··· Data provided

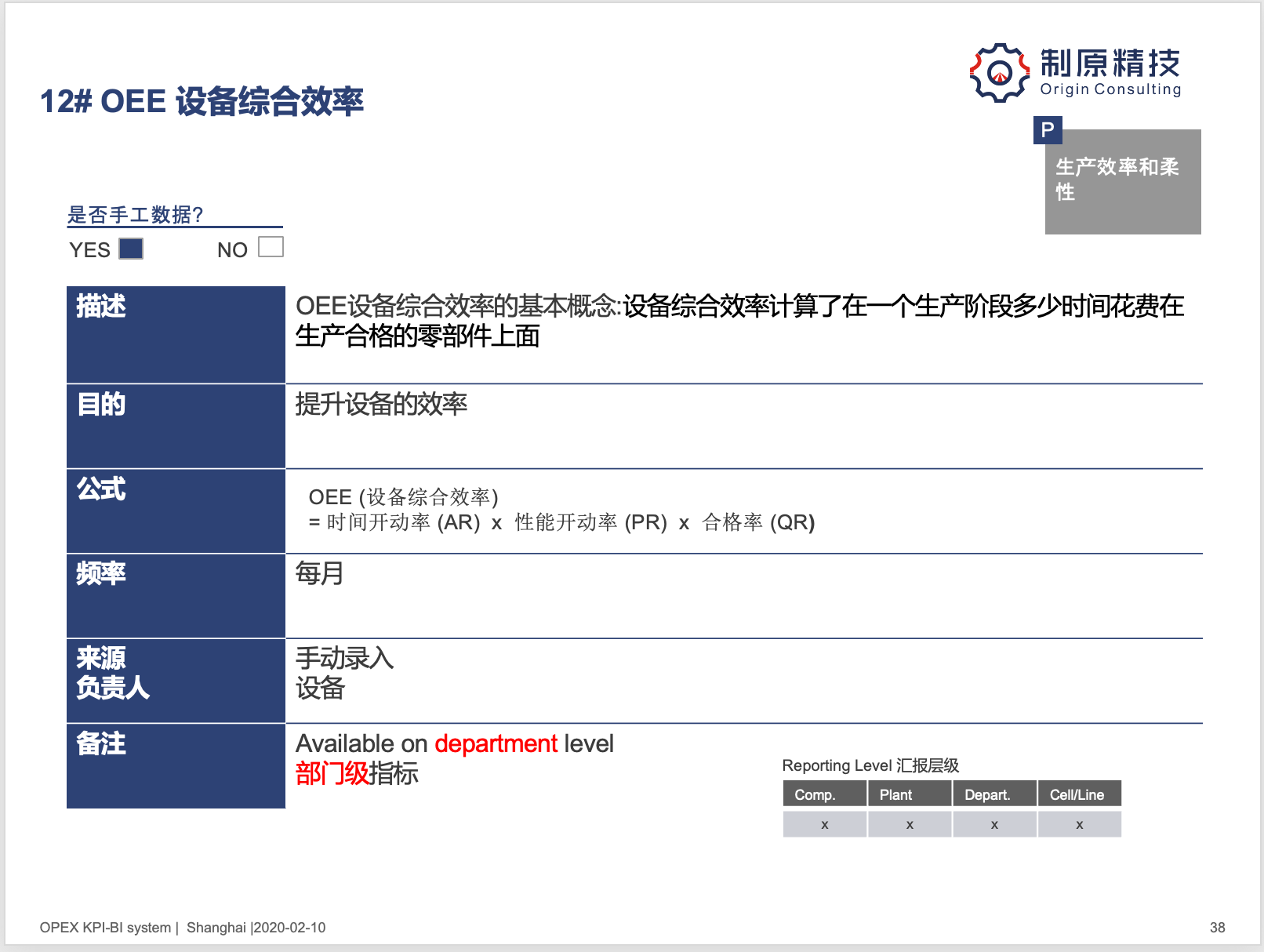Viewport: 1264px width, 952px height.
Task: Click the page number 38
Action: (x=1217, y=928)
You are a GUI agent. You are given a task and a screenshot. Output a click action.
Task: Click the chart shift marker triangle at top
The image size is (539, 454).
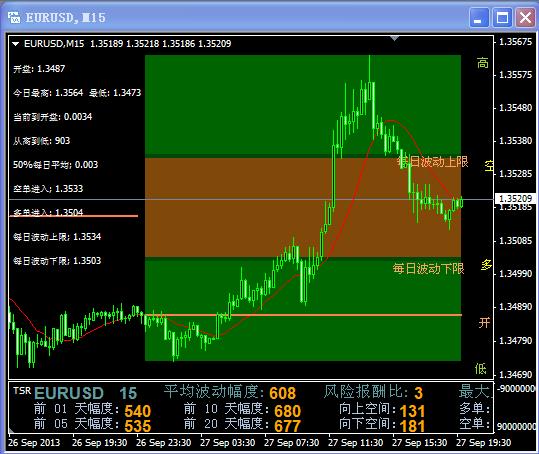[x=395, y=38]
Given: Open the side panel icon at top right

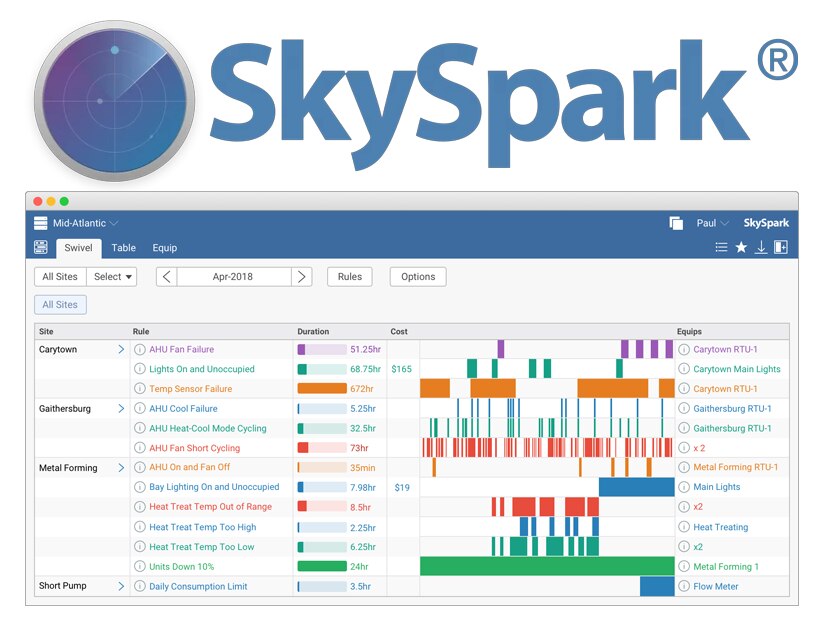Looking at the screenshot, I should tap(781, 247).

······

• **Aim of the task**
Could you transcribe exactly the lines from the one with "The image size is (539, 454)." through the end of the data, both ends included, and nothing else, skipping the pictures?

• **Task solution**
The image size is (539, 454).
[x=395, y=38]
Given: Open the side panel icon at top right

Looking at the screenshot, I should tap(781, 247).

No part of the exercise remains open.